Bovendien gaat kennis vanuit een schoolopleiding snel verloren en tevens veroudert deze kennis ook snel, indien men deze niet via betaald werk in de praktijk kan brengen. Daarom is dit de primaire doelgroep.

b. We hebben begrepen dat het Rijk de 'fase-indeling' wil afschaffen.
We stellen voor dat een jongere die voor de eerste maal een bijstandsuitkering aanvraagt, deze ook gewoon krijgt en dat in het eerste halfjaar samen met betrokkene wordt uitgezocht: Schoolopleiding, beroepsrichting, wat is verder nodig qua theorie- en praktijkopleiding.
Men is verplicht om zelf naar betaald werk te zoeken.

c. Na dat half jaar bijstand moet duidelijk zijn dat er drie groepen jongeren zijn ontstaan, omdat meteen bij de bijstandsaanvraag moet worden nagegaan wat de kansen zijn van betrokkene op regulier werk, wat de handicaps en beperkingen zijn, o.a. qua scholing, opleiding enz.
Het gaat om:

- mensen die binnen dat half jaar op eigen kracht betaald werk vinden.
- mensen die verdere scholing/werkervaring nodig hebben om de kans op ongesubsidieerd werk te vergroten.

N.B.: In de Wet Werk en Bijstand is het begrip 'passende arbeid' vervangen door 'gangbare arbeid'. Dit betekent dat men verplicht is de hier bedoelde tijdelijke (deeltijd)baan aan te nemen: Er wordt immers loon voor betaald. Wel is het natuurlijk verstandig (zie bij punt b) om het soort werk plus scholing te laten aansluiten bij de mogelijkheden en voorkeuren van betrokkene. Het is per slot ook de bedoeling dat men daarna in de gekozen richting regulier werk vindt.

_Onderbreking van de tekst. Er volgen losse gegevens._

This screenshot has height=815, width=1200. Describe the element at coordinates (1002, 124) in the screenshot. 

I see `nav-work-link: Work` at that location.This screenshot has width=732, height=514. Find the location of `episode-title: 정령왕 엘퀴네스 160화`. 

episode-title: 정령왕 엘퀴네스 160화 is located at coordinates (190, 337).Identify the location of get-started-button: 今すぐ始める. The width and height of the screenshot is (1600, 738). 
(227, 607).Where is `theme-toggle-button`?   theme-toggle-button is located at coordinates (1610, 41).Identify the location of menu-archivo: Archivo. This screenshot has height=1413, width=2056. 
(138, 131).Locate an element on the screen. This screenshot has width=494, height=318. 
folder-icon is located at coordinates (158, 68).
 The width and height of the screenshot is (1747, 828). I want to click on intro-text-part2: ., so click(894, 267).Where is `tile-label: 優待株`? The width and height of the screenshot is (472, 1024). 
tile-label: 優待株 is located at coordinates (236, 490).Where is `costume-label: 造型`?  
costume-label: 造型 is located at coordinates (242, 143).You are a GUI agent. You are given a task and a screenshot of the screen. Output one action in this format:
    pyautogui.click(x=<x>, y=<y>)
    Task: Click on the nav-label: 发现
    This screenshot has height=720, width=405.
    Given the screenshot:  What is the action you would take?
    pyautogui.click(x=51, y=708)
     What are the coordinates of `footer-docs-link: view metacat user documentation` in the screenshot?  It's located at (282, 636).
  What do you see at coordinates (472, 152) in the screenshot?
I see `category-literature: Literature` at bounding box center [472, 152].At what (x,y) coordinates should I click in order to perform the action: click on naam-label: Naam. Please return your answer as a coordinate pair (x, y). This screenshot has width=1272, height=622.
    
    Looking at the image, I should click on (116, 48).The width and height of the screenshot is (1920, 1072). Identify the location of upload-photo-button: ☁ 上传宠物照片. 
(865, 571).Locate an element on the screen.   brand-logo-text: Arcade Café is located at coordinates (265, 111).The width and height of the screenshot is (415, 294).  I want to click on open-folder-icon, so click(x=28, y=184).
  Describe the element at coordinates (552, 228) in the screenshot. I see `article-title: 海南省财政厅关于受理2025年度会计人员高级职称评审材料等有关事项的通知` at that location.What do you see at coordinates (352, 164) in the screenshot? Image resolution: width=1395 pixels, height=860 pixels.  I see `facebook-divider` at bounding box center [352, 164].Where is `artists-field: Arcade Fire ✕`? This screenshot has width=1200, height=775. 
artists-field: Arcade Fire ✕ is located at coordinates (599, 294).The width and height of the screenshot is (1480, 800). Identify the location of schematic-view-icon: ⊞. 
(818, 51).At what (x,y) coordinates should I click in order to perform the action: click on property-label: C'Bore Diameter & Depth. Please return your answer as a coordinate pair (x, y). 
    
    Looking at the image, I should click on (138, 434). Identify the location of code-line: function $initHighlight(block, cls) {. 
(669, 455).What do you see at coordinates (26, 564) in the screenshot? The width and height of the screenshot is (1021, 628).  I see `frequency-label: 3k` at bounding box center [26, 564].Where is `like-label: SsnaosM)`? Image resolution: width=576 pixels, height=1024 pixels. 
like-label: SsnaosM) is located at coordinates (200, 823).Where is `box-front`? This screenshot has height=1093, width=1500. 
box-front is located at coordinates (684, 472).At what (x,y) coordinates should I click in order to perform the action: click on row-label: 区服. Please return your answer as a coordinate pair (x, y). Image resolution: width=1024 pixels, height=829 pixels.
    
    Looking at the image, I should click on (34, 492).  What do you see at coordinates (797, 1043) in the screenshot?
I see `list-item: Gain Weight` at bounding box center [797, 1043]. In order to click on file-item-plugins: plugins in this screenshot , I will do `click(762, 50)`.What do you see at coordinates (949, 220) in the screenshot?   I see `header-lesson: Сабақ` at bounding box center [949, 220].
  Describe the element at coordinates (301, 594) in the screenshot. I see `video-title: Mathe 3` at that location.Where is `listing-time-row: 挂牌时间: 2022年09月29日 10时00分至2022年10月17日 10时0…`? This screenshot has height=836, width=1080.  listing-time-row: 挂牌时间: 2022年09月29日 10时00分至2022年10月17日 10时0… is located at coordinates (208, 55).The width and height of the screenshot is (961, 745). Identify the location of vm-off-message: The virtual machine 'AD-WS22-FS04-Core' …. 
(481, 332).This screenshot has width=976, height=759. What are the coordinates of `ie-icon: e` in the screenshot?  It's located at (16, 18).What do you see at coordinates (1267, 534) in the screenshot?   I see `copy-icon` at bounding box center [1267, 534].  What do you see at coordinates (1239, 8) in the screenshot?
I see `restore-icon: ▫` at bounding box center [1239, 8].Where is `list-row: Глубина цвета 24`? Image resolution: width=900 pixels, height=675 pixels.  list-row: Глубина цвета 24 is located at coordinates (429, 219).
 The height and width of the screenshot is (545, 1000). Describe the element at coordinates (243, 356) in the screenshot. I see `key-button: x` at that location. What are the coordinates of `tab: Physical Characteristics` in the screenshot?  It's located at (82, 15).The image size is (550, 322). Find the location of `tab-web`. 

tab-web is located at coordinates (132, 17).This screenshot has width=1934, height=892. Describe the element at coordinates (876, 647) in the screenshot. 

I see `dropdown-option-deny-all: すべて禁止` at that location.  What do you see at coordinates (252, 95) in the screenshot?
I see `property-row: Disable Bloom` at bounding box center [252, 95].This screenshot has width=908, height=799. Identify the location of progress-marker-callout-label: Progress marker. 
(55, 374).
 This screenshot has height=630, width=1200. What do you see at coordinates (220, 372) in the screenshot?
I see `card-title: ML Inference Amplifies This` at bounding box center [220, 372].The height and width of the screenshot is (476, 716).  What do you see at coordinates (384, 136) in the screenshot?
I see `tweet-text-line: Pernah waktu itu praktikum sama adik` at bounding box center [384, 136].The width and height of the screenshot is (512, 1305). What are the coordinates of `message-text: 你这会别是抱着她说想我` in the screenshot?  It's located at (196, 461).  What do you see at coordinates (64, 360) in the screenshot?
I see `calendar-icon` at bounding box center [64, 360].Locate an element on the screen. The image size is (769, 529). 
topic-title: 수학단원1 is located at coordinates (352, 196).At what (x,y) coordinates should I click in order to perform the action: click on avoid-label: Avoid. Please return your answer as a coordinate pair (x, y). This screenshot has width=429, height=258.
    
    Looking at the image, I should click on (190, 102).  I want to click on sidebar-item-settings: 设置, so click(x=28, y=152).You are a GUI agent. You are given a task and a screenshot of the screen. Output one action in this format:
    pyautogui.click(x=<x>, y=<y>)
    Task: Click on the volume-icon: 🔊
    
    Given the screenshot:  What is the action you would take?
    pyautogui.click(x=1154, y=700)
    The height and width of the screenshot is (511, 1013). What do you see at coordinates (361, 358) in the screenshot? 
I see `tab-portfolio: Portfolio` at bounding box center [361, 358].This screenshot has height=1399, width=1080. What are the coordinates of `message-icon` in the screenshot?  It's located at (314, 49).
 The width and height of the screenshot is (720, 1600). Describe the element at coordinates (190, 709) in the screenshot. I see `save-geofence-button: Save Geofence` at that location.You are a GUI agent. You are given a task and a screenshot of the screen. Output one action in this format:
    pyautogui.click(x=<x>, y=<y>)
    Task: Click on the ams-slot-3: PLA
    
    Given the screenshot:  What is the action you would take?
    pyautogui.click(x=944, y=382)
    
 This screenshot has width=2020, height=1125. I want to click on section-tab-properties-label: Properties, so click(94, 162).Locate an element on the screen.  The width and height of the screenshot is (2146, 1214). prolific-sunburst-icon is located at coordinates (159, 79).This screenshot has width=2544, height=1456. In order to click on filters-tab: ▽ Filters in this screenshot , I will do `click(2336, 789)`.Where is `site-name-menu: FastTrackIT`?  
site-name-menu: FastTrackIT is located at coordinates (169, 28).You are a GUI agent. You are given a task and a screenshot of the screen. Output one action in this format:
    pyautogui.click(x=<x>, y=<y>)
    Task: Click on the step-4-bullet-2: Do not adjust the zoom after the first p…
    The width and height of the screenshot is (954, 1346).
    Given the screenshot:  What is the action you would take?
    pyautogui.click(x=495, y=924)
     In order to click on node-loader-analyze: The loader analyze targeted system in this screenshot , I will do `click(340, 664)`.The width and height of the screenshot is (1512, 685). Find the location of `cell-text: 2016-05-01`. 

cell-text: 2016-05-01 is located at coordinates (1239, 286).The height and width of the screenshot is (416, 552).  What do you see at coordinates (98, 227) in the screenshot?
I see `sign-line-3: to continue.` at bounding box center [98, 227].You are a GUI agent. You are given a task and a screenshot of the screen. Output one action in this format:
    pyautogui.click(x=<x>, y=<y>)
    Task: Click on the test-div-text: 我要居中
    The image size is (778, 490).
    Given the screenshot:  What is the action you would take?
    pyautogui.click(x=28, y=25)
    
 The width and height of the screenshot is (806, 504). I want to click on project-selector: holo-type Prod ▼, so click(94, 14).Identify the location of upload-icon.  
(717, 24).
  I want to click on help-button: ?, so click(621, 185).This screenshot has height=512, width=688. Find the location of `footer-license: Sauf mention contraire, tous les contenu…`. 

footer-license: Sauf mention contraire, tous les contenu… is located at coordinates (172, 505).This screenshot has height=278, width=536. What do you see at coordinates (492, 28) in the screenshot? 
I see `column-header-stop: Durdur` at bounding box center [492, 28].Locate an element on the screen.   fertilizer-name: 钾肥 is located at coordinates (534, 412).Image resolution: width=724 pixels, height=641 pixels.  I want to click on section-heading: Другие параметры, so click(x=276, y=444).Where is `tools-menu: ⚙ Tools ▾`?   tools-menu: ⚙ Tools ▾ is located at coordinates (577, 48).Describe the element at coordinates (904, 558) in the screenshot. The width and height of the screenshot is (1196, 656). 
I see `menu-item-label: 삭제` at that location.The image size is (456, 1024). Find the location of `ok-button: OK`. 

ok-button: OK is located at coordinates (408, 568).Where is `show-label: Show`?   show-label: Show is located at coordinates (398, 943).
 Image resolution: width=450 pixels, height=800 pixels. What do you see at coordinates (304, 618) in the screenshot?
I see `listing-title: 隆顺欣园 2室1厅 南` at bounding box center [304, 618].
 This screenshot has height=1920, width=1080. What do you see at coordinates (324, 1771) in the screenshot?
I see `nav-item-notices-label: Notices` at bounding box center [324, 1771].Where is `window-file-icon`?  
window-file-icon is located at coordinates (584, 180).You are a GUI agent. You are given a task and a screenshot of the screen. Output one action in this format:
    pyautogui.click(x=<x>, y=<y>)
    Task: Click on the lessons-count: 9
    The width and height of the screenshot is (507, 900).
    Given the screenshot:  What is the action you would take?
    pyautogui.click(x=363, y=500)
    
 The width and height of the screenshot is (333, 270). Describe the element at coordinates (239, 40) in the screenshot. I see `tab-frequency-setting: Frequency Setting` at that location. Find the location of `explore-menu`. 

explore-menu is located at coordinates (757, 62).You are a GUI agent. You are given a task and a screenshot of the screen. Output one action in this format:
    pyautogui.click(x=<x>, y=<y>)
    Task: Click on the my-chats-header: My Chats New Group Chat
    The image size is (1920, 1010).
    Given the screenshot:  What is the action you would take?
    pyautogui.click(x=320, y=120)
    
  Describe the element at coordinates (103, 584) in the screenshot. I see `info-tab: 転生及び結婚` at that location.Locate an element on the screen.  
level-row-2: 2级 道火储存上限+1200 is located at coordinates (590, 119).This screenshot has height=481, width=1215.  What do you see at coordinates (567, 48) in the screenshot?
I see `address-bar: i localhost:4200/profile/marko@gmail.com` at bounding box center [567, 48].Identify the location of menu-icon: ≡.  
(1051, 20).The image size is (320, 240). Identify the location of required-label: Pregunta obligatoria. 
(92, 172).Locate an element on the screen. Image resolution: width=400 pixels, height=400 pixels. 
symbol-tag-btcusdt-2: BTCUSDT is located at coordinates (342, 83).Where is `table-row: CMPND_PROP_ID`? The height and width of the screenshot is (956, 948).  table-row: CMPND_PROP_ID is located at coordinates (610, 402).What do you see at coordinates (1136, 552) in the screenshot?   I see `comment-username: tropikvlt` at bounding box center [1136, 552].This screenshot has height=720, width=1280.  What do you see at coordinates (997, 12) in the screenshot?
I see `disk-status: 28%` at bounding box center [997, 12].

- degenen die een 'rustplan' nodig hebben omdat ze om allerlei redenen geen betaald werk kunnen doen, m.n. medische redenen.

Ons verhaal is in de eerste plaats bedoeld voor de groep jongeren die in principe wel betaald werk kunnen doen, maar er zelf na een half jaar op eigen kracht niet in slaagden om betaald werk te vinden, maar waarvan de kans dat dit lukt vergroot kan worden door verdere scholing/werkervaring.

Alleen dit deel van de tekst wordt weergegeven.